## Your goal
Using the pet post-surgery care text below, answer:
(a) What type of surgery calls for strict limiting of a pet's movements?
(b) Within how many days of surgery must outside stitches or staples be removed?
(c) What two products does the text name as alternatives to the Elizabethan collar?

## Given passage
--
Help Your Pet Be Comfortable At Home
After their operation, make sure you create a comfortable and quiet place for your pet to rest. Keep them away from the hustle and bustle of other pets, household chores, and children. Set up a soft bed for them and give them lots of room to spread out so they can avoid putting pressure on the parts of their body that might be sensitive.
Restrict Your Pet’s Movements
After your pet's surgery, your vet will probably recommend that you limit your companion's movement for a period of time. Sudden jumping or stretching can disrupt their healing and potentially reopen an incision.
Thankfully, most procedures won't require significant confinement of your pet such as "crate rest." And the majority of pets will cope well with staying mostly indoors during their recovery - with only infrequent trips outside as required.
However, you may find it difficult to keep your cat or dog from climbing stairs or jumping up on furniture they love to sleep on. Preventing these actions for a few days could require keeping your pet in a safe, comfortable room of the house when you are unable to directly supervise them.
Helping Your Pet With Cage-Rest
Orthopedic surgery, unlike other surgeries which don't require cage-rest, will need strict limiting of your pet's movements. If your vet recommends crate rest for your pet after their surgery, there are plenty of actions you can take to help your pet adjust and cope with their strict confinement to make them as happy and comfortable as possible.
Confirm that the crate is large enough to allow your pet to stand up and turn around. You may need to purchase a larger crate if your dog has a plastic cone or e-collar to prevent licking. Don’t forget to make sure they have plenty of room for their water and food dishes, without risking spills that may cause bandages or bedding to become wet and soiled.
Taking Care of Your Pet’s Stitches
You may notice stitches have been placed on the inside of your pet’s wound rather than the outside. Stitches on the inside will dissolve as the incision heals.
If your pat has had stitches or staples placed on the outside of their incisions, your vet will need to remove them sometime within 14 days of the surgery. They will let you know what type of stitches they used and about any follow-up care they might require from you.
The Incision Site
You might have trouble keeping your pet from chewing, biting, scratching, or generally bothering their incisions site or bandages. A cone-shaped plastic Elizabethan collar (available in both soft and hard versions) is an effective option to prevent your pet from licking their wound.
Often, pets will adapt to this collar pretty quickly. If your pet is having a hard time adjusting, there are also other choices available to you. Ask your vet about less cumbersome, more effective products such as post-op medical pet shirts or donut-style collars.
--
## Raw data

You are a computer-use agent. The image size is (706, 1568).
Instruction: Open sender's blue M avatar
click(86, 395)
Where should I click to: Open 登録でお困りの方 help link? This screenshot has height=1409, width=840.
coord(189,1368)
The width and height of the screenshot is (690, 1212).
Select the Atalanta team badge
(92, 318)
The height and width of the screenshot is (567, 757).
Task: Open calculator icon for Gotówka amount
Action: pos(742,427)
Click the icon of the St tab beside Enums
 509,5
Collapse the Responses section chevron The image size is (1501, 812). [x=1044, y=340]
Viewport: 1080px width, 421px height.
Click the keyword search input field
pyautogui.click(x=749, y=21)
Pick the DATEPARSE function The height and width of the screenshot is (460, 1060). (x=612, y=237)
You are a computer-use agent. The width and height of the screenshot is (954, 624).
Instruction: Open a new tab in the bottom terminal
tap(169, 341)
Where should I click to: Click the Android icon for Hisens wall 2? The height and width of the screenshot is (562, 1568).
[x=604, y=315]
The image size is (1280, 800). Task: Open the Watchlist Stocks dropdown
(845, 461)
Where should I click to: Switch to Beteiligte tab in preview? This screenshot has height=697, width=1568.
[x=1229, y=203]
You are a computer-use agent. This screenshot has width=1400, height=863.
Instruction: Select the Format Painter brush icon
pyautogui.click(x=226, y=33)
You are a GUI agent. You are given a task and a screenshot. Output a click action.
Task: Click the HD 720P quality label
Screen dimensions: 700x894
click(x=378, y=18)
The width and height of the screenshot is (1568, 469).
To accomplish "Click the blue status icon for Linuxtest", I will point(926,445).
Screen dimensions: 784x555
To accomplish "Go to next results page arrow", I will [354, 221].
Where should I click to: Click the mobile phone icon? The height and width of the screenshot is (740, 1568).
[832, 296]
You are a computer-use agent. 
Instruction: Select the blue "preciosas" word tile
--
## Response to this task
(a) Orthopedic surgery.
(b) Within 14 days.
(c) Post-op medical pet shirts and donut-style collars.